Problem details:
Check every line of the entries below for "computer", and copy the lines that have it.
+++
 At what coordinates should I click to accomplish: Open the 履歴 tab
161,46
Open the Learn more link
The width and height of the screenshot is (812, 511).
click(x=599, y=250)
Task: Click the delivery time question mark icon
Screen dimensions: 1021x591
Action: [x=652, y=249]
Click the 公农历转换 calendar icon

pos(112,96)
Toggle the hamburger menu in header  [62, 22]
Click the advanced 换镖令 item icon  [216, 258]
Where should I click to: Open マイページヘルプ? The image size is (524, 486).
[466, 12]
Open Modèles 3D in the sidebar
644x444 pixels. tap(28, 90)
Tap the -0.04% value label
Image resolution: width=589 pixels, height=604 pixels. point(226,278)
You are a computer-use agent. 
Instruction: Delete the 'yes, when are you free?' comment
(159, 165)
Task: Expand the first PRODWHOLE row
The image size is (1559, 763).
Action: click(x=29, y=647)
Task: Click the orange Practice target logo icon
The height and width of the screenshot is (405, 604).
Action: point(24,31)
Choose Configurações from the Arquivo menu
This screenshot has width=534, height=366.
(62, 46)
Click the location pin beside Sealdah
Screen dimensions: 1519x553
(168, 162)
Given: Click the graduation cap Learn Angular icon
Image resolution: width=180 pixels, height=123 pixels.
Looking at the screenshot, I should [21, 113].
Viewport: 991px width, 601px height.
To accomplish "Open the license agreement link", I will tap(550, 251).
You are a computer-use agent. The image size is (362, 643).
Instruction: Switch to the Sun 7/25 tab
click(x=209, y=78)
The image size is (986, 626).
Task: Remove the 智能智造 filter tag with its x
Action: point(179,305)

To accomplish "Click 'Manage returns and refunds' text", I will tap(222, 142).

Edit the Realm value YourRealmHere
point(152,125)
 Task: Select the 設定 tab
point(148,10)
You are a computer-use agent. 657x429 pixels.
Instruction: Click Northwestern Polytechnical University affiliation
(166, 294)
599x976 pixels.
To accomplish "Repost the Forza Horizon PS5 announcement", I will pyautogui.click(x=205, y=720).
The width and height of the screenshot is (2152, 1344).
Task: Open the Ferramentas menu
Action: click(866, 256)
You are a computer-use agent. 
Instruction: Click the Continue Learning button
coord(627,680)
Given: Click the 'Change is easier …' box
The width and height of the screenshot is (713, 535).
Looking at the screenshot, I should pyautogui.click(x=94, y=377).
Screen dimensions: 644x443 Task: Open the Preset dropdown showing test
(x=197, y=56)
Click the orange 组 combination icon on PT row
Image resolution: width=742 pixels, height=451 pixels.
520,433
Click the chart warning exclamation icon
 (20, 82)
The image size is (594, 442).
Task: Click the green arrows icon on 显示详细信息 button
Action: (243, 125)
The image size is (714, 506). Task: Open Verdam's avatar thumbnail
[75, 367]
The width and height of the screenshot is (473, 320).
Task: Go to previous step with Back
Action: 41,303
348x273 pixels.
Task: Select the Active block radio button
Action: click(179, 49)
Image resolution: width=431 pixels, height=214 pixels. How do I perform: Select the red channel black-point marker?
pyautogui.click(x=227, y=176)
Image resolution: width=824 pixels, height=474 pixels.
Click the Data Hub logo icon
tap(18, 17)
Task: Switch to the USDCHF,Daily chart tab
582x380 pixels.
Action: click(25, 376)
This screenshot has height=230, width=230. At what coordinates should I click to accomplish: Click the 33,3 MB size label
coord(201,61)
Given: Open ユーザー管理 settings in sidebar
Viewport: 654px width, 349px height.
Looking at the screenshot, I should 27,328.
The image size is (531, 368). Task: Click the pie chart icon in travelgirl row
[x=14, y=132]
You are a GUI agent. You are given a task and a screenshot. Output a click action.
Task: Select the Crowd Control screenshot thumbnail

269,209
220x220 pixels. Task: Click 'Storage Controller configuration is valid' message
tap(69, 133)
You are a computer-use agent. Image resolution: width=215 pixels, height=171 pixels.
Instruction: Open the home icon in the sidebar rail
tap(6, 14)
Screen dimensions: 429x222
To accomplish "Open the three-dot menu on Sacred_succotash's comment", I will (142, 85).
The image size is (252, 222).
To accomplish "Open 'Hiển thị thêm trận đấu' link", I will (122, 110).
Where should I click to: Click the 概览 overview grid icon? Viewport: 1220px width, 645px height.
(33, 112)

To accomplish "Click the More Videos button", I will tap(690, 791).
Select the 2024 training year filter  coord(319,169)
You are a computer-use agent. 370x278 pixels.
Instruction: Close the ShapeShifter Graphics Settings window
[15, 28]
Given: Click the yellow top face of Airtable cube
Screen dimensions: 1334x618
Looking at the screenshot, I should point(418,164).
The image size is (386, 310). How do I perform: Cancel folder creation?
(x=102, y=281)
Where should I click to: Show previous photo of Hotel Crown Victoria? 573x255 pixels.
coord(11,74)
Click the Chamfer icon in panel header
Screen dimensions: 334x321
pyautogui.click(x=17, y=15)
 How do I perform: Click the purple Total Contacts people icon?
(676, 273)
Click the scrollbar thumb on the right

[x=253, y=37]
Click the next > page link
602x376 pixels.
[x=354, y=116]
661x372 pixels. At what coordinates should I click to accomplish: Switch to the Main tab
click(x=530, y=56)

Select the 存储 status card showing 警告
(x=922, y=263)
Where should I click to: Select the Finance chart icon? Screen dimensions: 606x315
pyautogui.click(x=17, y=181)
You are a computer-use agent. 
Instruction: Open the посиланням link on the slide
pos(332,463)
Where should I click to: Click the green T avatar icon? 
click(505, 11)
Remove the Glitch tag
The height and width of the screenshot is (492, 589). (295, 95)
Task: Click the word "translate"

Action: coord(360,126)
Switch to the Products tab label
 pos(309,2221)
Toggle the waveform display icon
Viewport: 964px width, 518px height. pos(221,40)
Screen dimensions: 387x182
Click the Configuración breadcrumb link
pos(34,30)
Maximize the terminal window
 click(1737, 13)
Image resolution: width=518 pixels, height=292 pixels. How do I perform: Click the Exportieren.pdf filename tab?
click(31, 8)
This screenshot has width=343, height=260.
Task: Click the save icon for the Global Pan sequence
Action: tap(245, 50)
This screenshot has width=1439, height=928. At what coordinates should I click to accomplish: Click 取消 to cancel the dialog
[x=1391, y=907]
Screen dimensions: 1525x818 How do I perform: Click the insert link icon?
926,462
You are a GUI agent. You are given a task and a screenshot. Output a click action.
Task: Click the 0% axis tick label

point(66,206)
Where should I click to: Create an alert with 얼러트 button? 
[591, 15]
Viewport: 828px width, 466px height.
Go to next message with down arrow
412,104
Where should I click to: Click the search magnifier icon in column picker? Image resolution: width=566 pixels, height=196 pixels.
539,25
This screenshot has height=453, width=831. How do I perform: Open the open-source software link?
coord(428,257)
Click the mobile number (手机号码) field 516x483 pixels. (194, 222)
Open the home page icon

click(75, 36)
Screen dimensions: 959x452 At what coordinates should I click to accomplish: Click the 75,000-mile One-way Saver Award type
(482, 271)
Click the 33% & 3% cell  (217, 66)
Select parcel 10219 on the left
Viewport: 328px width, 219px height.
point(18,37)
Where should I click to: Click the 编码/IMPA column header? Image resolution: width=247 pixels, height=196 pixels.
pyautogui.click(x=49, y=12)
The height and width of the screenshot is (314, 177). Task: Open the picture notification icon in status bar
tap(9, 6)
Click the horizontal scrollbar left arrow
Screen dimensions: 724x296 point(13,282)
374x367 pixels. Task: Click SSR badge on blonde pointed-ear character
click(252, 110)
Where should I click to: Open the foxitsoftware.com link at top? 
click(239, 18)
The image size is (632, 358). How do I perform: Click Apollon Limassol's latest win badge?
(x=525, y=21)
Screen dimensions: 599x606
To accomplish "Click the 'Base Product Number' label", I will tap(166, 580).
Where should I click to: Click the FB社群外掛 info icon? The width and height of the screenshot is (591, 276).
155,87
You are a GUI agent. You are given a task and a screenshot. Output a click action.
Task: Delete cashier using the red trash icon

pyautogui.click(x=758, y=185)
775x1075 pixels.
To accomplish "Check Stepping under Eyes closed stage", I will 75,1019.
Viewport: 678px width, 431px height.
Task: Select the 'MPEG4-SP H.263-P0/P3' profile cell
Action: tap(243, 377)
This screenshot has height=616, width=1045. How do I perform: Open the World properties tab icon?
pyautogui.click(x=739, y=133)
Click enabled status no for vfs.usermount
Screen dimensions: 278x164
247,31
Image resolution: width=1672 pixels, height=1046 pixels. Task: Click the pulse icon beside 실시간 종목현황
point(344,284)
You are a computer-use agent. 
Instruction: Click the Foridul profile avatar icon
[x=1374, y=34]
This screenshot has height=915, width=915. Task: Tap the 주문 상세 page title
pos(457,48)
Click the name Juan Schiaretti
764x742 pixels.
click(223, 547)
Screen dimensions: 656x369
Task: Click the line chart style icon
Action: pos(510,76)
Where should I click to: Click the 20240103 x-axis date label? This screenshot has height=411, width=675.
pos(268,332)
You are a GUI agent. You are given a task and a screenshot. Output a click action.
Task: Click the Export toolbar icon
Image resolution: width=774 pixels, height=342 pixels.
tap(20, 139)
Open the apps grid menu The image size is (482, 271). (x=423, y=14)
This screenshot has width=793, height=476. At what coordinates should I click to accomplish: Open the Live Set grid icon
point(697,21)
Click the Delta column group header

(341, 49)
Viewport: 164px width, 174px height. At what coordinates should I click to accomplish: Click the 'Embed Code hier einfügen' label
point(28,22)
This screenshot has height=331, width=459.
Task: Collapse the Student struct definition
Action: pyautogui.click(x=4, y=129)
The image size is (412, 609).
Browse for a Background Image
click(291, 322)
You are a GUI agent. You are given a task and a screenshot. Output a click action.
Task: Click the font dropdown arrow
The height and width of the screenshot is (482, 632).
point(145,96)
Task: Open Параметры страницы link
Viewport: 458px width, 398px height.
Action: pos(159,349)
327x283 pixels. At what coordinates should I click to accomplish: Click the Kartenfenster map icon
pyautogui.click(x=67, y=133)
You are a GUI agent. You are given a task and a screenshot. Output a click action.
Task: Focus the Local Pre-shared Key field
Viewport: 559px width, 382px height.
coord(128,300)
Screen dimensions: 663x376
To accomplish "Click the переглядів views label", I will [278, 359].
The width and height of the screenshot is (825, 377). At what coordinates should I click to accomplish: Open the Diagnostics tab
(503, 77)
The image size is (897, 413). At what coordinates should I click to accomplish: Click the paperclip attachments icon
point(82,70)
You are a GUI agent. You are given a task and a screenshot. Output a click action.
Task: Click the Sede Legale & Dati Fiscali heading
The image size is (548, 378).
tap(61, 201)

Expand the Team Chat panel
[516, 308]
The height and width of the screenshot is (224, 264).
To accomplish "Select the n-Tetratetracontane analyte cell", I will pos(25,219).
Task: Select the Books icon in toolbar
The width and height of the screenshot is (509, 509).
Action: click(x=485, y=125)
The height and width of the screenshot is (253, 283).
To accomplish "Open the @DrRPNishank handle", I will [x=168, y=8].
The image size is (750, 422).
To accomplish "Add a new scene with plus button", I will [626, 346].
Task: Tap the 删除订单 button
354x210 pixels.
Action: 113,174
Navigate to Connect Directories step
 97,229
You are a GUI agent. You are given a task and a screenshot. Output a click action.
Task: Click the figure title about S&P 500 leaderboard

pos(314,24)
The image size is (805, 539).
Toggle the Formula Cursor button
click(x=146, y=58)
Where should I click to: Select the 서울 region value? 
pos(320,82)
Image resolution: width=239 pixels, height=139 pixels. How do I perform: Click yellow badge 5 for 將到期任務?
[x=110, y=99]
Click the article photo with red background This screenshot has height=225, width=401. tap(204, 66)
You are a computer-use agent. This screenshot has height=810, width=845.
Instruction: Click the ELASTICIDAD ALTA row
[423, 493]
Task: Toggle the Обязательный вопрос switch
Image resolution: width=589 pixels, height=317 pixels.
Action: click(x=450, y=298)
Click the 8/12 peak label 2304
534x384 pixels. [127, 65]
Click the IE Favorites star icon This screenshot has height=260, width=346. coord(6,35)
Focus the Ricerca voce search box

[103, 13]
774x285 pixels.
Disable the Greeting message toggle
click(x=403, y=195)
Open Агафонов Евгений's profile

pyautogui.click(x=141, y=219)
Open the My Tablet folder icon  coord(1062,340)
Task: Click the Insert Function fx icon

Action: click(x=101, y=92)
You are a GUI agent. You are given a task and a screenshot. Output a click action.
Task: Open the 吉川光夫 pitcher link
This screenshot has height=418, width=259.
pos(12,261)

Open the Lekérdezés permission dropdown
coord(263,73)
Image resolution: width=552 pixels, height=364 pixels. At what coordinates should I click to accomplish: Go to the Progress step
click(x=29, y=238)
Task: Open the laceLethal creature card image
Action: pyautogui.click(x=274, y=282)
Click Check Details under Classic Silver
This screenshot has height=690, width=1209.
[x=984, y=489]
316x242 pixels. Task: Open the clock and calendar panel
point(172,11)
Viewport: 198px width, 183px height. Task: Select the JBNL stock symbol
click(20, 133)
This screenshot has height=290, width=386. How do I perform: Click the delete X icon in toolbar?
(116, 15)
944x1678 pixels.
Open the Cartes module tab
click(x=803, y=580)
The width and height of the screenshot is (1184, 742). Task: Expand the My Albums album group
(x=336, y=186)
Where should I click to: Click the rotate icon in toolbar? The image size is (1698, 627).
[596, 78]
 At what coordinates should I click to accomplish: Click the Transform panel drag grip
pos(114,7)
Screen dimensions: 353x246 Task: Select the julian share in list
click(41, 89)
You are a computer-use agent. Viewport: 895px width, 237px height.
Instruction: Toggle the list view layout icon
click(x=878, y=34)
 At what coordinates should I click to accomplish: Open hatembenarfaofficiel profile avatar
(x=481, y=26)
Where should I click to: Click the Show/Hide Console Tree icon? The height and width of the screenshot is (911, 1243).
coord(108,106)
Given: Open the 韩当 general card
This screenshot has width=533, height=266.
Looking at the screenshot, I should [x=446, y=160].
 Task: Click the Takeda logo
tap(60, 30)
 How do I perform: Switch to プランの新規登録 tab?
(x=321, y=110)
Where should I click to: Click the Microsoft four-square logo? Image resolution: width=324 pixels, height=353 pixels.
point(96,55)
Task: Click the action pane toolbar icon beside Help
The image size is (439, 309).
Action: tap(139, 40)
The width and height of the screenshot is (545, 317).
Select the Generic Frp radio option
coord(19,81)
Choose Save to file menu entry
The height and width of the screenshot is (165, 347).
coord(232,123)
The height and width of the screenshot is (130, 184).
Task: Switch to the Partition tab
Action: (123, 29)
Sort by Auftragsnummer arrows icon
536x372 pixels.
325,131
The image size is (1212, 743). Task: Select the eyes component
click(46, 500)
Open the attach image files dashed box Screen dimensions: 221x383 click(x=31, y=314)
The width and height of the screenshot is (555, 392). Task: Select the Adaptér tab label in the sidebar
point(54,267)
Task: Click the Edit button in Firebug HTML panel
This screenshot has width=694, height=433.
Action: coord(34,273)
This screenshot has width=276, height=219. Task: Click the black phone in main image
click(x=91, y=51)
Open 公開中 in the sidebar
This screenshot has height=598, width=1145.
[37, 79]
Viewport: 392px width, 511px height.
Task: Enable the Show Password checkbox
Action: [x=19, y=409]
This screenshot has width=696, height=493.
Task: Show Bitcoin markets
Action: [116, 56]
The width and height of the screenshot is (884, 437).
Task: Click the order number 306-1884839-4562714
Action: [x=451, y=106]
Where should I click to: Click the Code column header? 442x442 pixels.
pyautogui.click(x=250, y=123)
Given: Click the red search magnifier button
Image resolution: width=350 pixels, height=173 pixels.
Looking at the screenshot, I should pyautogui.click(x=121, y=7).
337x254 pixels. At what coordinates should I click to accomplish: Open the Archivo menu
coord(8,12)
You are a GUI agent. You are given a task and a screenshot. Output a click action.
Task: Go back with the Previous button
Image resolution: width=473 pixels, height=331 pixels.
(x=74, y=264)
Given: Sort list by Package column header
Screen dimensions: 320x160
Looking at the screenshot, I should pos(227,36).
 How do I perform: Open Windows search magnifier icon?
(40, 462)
+++
Exercise result:
You are a computer-use agent. 
You are a computer-use agent. The image size is (362, 643).
You are a computer-use agent. 657x429 pixels.
You are a computer-use agent. 
You are a computer-use agent. Image resolution: width=215 pixels, height=171 pixels.
You are a computer-use agent. 370x278 pixels.
You are a computer-use agent. 
You are a computer-use agent. 
You are a computer-use agent. This screenshot has height=810, width=845.
You are a computer-use agent. Viewport: 895px width, 237px height.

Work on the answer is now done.